Slain general was key in Egypt's war on militants

CAIRO (Reuter): Suspected Moslem militants killed a leading but anonymous figure in Egypt's secret war against them on Saturday in a professional assassination that suggested militants might have penetrated security forces.

First reports said five attackers came at Major-General Raouf Khairat from two directions as he drove away from his house in the posh Cairo neighborhood of Masahat on Saturday night, security sources said.

Two men shot at him from a motorcycle and three others in a car threw a bomb which set Khairat's car ablaze. His body was badly charred in the fire and it was not immediately clear whether he died from that or the shooting.

Moslem militants in Egypt government have now killed five police generals and mounted similar professional assassination attempts on three ministers in the past year. But they have all been public figures traveling in high-profile motorcades.

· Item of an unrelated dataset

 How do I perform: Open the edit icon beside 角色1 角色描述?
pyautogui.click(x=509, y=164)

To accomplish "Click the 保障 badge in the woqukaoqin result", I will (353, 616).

Gen. Khairat, 53, was a secret operative in Egypt's intelligence war against the militants. He used a code-name, wore plain clothes and had no bodyguards in order not to attract attention, security sources said.

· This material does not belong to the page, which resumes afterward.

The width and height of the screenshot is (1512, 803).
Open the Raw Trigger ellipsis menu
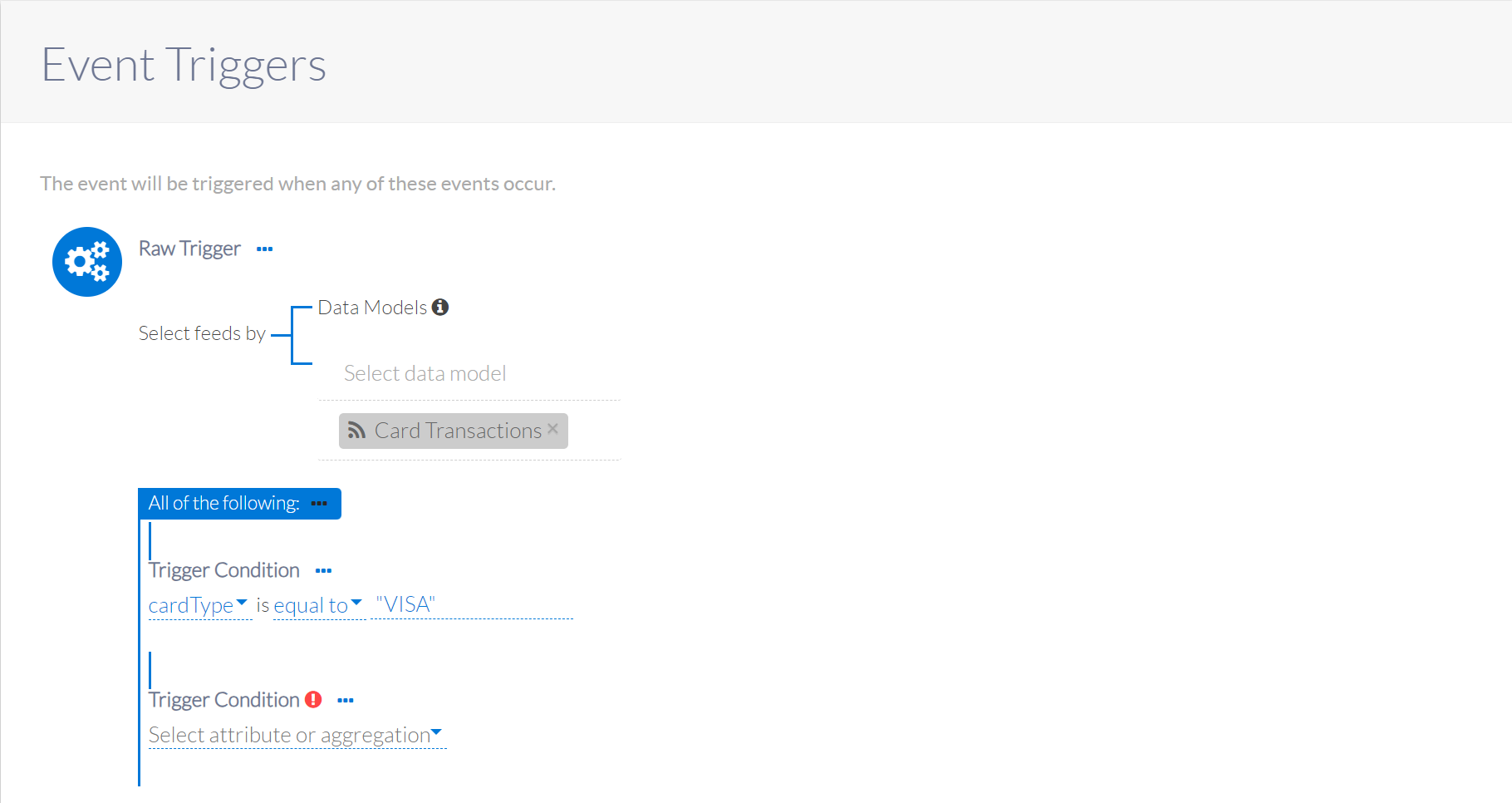(264, 249)
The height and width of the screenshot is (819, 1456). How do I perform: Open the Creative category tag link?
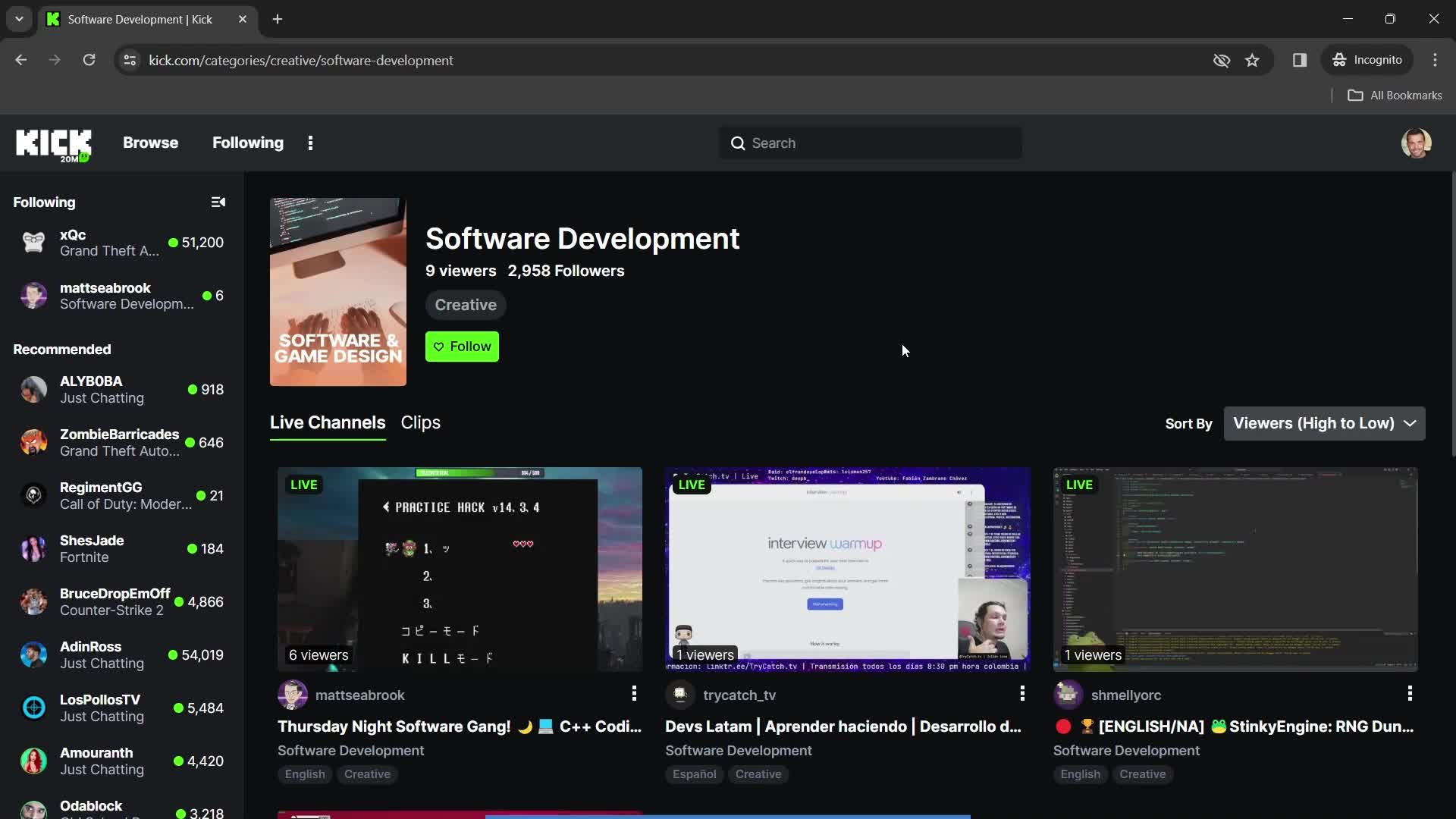click(x=465, y=304)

He had spent 20 years monitoring militant groups, starting long before they were considered a major security threat in Egypt, and headed a little-known section of State Security called the Department for Combating Religious Activity.

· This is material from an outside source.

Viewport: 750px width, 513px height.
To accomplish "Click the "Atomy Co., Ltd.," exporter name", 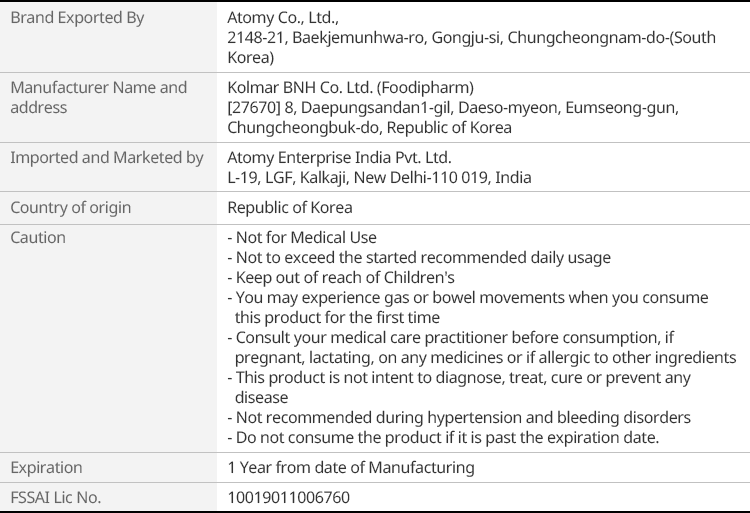I will (286, 18).
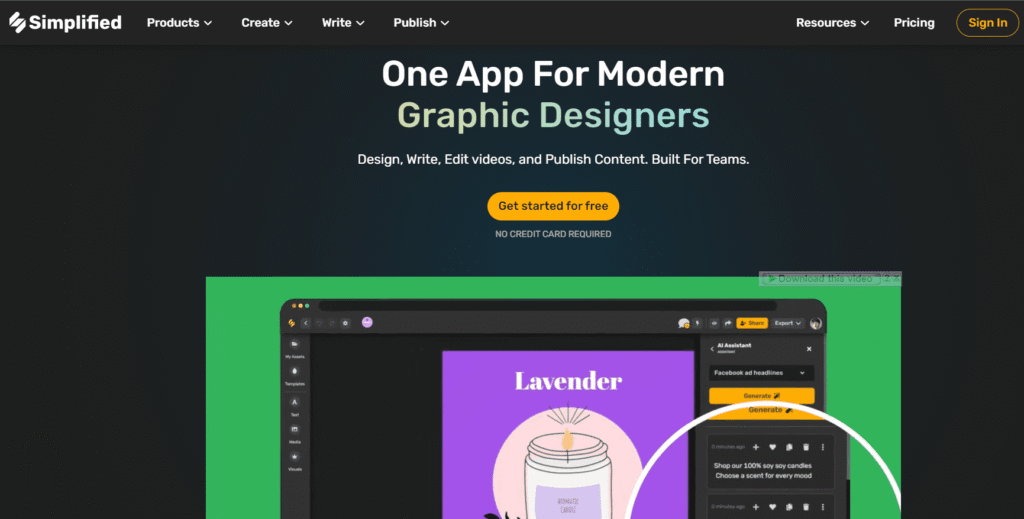Click heart icon on first generated headline
Viewport: 1024px width, 519px height.
tap(772, 447)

Security sources said it was not exactly clear immediately how the gunmen had tracked down Khairat to his house but the attack was another sign that militants might have penetrated Egypt's security forces.

It was an army lieutenant in an official parade who assassinated the late president Anwar Sadat in 1981. Last month, Egypt executed an army officer and two army conscripts for planting explosives at an airbase in readiness for a visit by President Hosni Mubarak.

The attackers escaped but abandoned the motorcycle some distance from the scene of the attack. Police said passers-by took the registration number of the car.

The attack also came as a reminder that militants could still operate beyond the southern province of Assiut, scene of most of Egypt's militant violence, despite police crackdowns and a string of military trials and executions.

The militant Gama'a al-Islamiya (Islamic Group) has killed dozens of policemen in Assiut this year but its only recent operations in Cairo have been a series of bombs at banks which ignore the Islamic ban on usury.

Militants in Cairo had otherwise seemed to be on the defensive this year. The police have killed 12 militants in three raids or ambushes and they say they have broken up the group which planted the bombs.

Militant activity in general had declined in the past two weeks and the government has been publicizing its successes in persuading militants to surrender to the authorities.

More than 350 people have been killed in political violence in Egypt over the past two years, the vast majority of them either militants or policemen.